Reference: LeetCode EPI 7.2
Difficulty: Medium

My Post: 0 ms Java Solution (Iteration & Recursion) Idx is important!

Problem

Reverse a linked list from position $m$ to $n$. Do it in one-pass.

Note: 1 ≤ m ≤ n ≤ length of list.

Example:

1 2	Input: 1->2->3->4->5->NULL, m = 2, n = 4 Output: 1->4->3->2->5->NULL

Analysis

Focus on One-Pass Iteration!

One-Pass Iteration

The drawback of the above approach is that it requires two passes over the sublist.
Once we reach the m-th node, we start the reversing process and keep counting.
Once we reach the n-th node, we stop the reversion process and link the reversed section with the unreversed sections.

//       2         4

//  1    2    3    4    5
//  bef oldH  p    nT

//  1    3    2    4    5
//  bef      oldH  p    nT

//  1    4    3    2    5
//  bef           oldH  p

public ListNode reverseBetween(ListNode head, int m, int n) {
  if (head == null || head.next == null || m > n) {
    return head;
  }
  // assume m and n are valid
  ListNode dummy = new ListNode(-1);
  dummy.next = head;
  ListNode before = dummy;
  int count = m; // m = 2
  while (count > 1) {
    before = before.next;
    --count;
  }
  
  ListNode oldHead = before.next;
  ListNode p = oldHead.next;
  while (m < n) {
    ListNode nextTemp = p.next;
    p.next = before.next;
    before.next = p;
    oldHead.next = nextTemp;
    // update
    p = nextTemp;
    ++m;
  }
  return dummy.next;
}

Time: $O(N)$
Space: $O(1)$

Two-Pass Iteration

We can treat this problem as a pure list reversal problem, but we need to locate the m-th node and n-th node.

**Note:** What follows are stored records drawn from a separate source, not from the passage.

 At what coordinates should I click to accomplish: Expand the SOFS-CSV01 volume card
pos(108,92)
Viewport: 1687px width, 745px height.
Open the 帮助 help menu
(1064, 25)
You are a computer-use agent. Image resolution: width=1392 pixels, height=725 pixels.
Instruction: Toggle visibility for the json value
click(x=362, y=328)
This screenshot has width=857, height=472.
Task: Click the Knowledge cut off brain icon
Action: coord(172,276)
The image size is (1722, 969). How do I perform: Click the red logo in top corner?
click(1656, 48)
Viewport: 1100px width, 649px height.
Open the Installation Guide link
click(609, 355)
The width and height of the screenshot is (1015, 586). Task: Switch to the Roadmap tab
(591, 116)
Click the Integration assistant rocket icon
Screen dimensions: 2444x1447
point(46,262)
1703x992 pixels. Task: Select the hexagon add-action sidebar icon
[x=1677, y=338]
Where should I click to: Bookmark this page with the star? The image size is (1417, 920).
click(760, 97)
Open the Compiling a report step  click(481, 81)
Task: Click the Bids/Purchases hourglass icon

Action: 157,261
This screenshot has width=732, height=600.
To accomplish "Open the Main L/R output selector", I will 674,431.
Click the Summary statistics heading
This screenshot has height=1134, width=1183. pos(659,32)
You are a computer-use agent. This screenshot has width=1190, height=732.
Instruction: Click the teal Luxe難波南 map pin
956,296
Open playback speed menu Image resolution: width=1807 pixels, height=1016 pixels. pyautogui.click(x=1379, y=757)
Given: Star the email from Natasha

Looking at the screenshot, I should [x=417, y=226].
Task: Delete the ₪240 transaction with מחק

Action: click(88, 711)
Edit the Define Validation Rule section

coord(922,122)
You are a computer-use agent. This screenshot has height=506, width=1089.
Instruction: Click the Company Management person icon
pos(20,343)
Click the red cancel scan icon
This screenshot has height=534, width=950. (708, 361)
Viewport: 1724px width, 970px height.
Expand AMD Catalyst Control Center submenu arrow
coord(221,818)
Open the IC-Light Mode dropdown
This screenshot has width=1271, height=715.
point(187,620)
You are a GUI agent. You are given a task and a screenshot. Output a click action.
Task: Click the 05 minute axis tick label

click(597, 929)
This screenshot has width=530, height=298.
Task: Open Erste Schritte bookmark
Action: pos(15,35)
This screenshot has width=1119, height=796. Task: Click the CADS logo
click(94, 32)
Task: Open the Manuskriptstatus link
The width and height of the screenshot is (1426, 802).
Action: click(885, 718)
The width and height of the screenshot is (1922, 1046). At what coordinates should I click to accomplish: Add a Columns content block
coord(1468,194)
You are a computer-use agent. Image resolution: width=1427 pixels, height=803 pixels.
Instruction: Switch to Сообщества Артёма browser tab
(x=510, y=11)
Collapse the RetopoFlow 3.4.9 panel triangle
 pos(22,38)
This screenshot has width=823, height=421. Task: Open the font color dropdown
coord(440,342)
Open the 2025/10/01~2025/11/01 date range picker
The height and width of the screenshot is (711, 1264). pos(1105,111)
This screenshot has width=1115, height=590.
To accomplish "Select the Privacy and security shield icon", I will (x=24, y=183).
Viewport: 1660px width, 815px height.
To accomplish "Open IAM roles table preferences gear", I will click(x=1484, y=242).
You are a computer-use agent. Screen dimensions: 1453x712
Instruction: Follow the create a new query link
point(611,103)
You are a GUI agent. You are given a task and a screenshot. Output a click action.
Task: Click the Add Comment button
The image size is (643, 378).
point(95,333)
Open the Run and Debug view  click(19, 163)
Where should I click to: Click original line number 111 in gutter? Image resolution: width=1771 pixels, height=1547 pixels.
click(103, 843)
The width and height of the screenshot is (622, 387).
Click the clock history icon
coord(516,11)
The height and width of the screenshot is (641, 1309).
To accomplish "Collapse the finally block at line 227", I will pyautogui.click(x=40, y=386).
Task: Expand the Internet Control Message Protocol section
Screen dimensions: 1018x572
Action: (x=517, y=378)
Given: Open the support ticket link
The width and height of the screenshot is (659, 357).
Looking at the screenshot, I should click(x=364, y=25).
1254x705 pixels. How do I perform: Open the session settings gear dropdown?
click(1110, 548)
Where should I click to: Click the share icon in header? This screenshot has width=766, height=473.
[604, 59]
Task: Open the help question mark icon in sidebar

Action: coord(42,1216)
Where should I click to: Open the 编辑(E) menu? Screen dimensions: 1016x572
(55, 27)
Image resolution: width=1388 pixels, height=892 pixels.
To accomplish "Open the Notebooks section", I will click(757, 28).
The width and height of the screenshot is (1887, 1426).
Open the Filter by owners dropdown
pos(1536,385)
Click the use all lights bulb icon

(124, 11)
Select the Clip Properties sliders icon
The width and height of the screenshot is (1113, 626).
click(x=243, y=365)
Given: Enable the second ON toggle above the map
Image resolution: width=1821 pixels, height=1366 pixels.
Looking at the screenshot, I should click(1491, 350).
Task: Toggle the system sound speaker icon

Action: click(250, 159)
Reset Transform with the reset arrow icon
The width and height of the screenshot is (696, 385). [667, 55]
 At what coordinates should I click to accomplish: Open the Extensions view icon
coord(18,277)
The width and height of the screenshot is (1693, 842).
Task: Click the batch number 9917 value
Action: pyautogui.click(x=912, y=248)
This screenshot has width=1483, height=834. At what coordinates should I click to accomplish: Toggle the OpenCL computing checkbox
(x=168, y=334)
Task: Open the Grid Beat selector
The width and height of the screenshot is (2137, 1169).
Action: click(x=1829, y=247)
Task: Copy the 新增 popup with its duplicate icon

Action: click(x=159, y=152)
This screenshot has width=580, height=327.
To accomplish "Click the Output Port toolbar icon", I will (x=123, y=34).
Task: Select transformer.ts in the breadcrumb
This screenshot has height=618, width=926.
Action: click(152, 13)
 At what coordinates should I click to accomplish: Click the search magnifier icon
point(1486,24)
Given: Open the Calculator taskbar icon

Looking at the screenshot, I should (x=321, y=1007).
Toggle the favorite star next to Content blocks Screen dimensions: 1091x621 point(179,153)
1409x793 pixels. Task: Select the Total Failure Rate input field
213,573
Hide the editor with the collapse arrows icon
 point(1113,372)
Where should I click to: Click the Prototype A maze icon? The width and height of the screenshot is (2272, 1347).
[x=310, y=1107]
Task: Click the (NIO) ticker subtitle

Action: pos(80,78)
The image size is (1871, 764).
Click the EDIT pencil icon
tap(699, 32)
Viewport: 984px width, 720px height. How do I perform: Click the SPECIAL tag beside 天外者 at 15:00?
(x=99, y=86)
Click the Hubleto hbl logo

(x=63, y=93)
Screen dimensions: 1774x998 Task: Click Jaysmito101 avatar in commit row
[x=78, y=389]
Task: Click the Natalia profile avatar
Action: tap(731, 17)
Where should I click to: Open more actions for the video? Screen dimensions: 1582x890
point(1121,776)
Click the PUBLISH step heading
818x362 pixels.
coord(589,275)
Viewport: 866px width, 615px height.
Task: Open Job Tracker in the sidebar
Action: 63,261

Get the list between $m$ and $n$.
Reverse the list.
Concatenate the list with the list before $m$ and the list after $n$.

Note:

Using a count variable brings about clean code.
Use a dummy node to get rid of null check.
Use two pointers p and prev. After reversal, we need to update the next pointer of (m-1)-th node.

// Iteration
public ListNode iterationSolution(ListNode head, int m, int n) {
  if (m == n) return head;
  ListNode dummy = new ListNode(-1);
  dummy.next = head;
  ListNode p = head;
  ListNode prev = dummy;
  int count = 1;
  while (count < m) { // before m
    prev = p;
    p = p.next;
    ++count;
  } // now: p -> m-th node
  ListNode mthNode = p;
  while (count < n) { // between m and n
    p = p.next;
    ++count;
  } // now: p -> n-th node
  ListNode rest = p.next; // the nodes after n-th node
  p.next = null;
  ListNode tailNode = mthNode;
  mthNode = reverse(mthNode);
  prev.next = mthNode;
  tailNode.next = rest; // connect the rest of the nodes
  return dummy.next;
}

Reverse helper:

// pure reverse
private ListNode reverse(ListNode x) {
  if (x == null || x.next == null) {
    return x;
  }
  ListNode ret = reverse(x.next);
  x.next.next = x;
  x.next = null;
  return ret;
}

Time: $O(N)$
Space: $O(1)$

Recursion

Write a recursive function that does not really reverse the list, but locate the nodes $m$ and $n$.

Use a pure reverse function to reverse the list.

Here is the helper function.

private ListNode reverseAmong(ListNode x, int m, int n, int count) {
  if (count >= n) { // points to the n-th node
    return x;
  }
  if (count < m) { // not within range
    x.next = reverseAmong(x.next, m, n, count + 1);
    return x;
  }
  if (count == m) { // points to the m-th node
    ListNode nthNode = reverseAmong(x.next, m, n, count + 1);
    ListNode rest = nthNode.next; // nodes that after n-th
    nthNode.next = null; // make the list m~n. Set null for reverse
    ListNode tailNode = x;
    x = reverse(x); // reverse the m~n nodes
    tailNode.next = rest; // rest = null / nodes that are after n-th
    return x;
  }
  // points to the nodes between (m, n)
  return reverseAmong(x.next, m, n, count + 1);
}

Time: $O(N)$
Space: $O(N)$ in the worst case when we have to reverse the entire list.